_Consegna_. Prosegui la recensione del film di Todd Haynes dal punto in cui si ferma.

_Estratto pagina_.

Regia di Todd Haynes vedi scheda film
Film inchiesta sulla linea de Il Caso Spotlight (non a caso i produttori e il protagonista sono gli stessi) e figlio della grande tradizione americana di pellicola di impegno civile, la storia prende spunto da un lungo articolo pubblicato dal New York Times Magazine nel 2016 firmato da Nathaniel Ricch (The lawyer who became duponts worst nightmare) e trasformato in una sceneggiatura cinematografica da Mario Correa & Micheal Carnahan per conto della Partecipant media e co-prodotto dallo stesso Mark Ruffalo, il film di Todd Haynes ricostruisce con dovizia di particolari e con ritmo incalzante una vicenda giudiziaria lunga 20 anni (e ancora oggi non ancora giunto a una soluzione) e che vede come protagonista l’avvocato aziendale Robert Bilott, socio di un importante studio legale di Cincinnati portare sul banco degli imputati un colosso dell’industria chimica (la DuPont), non soltanto suo cliente ma anche, in molti dei suoi maggiori esponenti, amici di lunga data.

_Blocco dati_.
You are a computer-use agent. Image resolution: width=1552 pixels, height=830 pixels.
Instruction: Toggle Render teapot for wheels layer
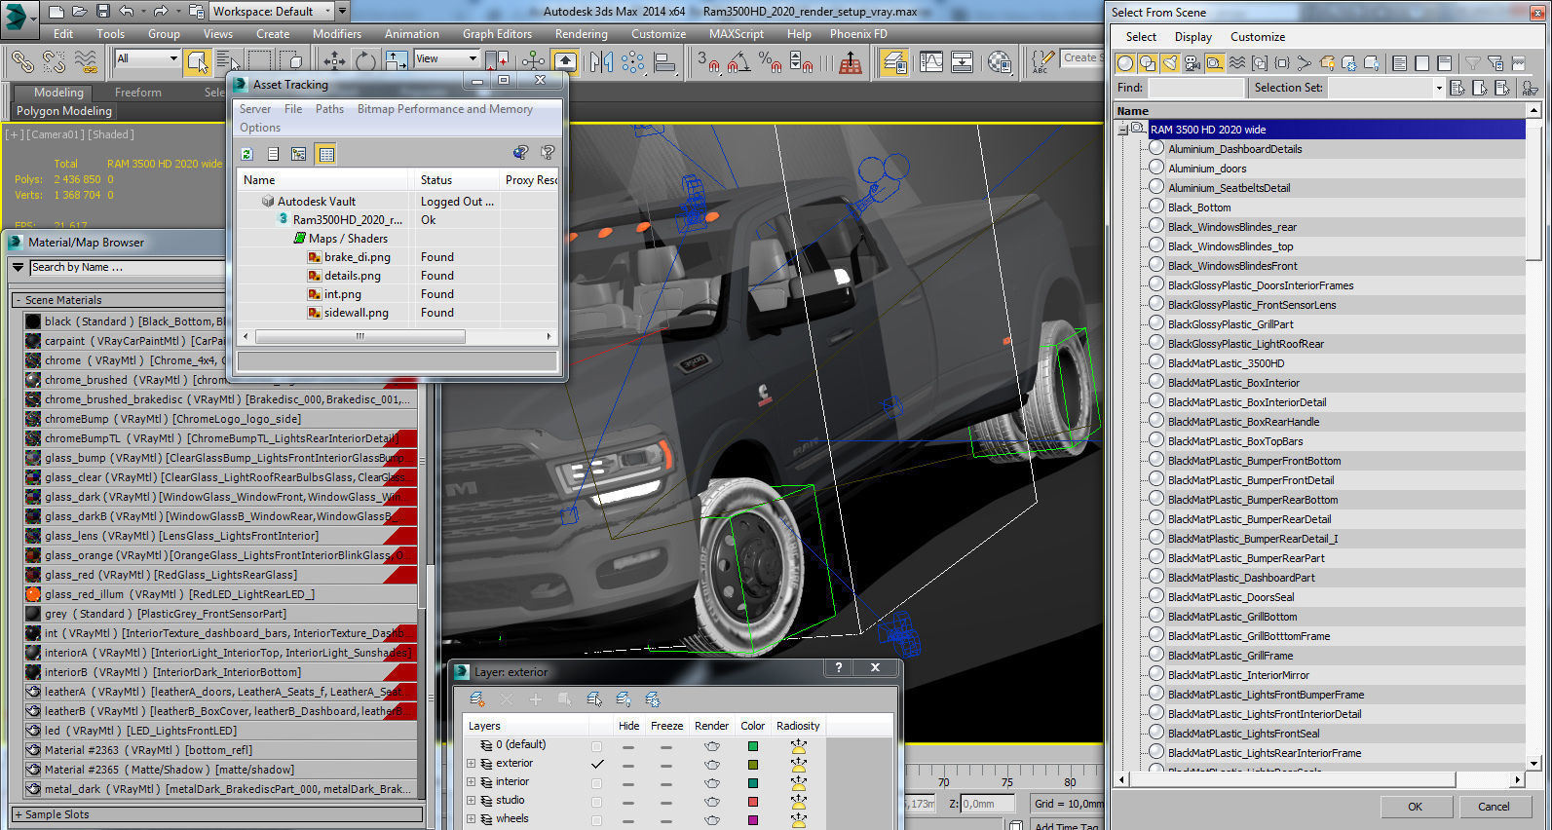712,819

_Soluzione esercizio_.
A trascinarci dentro la storia uno straordinario Mark Ruffalo (che sembra avere qualche conto in sospeso con la famiglia DuPont, visto la sua partecipazione anche in Foxcatcher) che si immerge completamente nel suo personaggio in una immedesimazione quasi mimetica, che non si limita soltanto a lavorare sul fisico (il suo Robert è un po' sovrappeso, goffo, quasi anonimo) ma anche sulle espressioni e sul volto, grazie al quale viviamo in prima persona tutte le sue pesanti ricadute, sia fisiche che economiche e familiari, in quanto tutta la pellicola è costruita completamente intorno alla sua figura.
Accanto a lui Anne Hathaway nel ruolo della moglie Sarah e tra gli altri ruoli anche Tim Robbins nel ruolo del proprietario dello studio legale, Bill Pulman, Bill Camp, Mare Winningham e Victor Garber.
Haynes alla regia si mette completamente al servizio della storia, lasciando in secondo piano stile e personalismi (dato il contesto piuttosto inutili) per dare vita invece a un racconto intenso, estremamente teso e denso, a volte anche un po' tedioso nella sua parte più legale, ma con una messa in scena comunque semplificata in quanto è soprattutto la forza della storia e la sua denuncia a dover essere sempre e comunque al centro di tutto, creando attraverso una rappresentazione d’epoca d’eccellenza anche la giusta atmosfera, tesa e opprimente (molto buono il lavoro del direttore della fotografia Edward Lachman), e lasciando filtrare tra le righe tutta l’amarezza per una vicenda ai limiti dell’assurdo nella sua evoluzione.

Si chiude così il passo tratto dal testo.